■ TRY IT
Restate the last part of the records below word for word, beginning at the line with "UN 0033 (46, 1465)" and ending at the final line.

Dataset entries
☆ ☆ ☆ ☆

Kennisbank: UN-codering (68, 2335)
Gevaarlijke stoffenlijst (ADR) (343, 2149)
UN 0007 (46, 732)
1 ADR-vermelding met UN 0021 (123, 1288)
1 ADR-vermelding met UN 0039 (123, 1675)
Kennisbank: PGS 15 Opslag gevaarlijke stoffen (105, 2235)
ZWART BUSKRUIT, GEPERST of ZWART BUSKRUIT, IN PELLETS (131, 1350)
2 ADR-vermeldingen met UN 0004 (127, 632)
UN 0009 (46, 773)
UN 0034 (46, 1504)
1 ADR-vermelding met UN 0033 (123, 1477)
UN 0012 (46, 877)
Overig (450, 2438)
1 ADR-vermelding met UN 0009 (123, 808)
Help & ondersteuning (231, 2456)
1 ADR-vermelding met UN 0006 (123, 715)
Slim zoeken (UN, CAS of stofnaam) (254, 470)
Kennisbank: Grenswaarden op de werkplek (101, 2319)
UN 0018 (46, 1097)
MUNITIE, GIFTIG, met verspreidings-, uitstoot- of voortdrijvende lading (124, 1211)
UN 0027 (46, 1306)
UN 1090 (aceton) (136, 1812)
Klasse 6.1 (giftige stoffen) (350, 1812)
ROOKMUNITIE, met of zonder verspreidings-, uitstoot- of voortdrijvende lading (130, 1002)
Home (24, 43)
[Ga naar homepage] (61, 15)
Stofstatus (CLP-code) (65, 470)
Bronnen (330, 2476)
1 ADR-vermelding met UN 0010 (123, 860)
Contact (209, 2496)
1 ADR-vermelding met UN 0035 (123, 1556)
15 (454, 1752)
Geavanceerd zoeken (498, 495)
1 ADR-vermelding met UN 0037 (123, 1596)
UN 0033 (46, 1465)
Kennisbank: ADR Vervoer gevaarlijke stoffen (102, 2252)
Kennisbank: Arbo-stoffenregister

☆ ☆ ☆ ☆

■ EXPECTED OUTPUT
UN 0033 (46, 1465)
Kennisbank: ADR Vervoer gevaarlijke stoffen (102, 2252)
Kennisbank: Arbo-stoffenregister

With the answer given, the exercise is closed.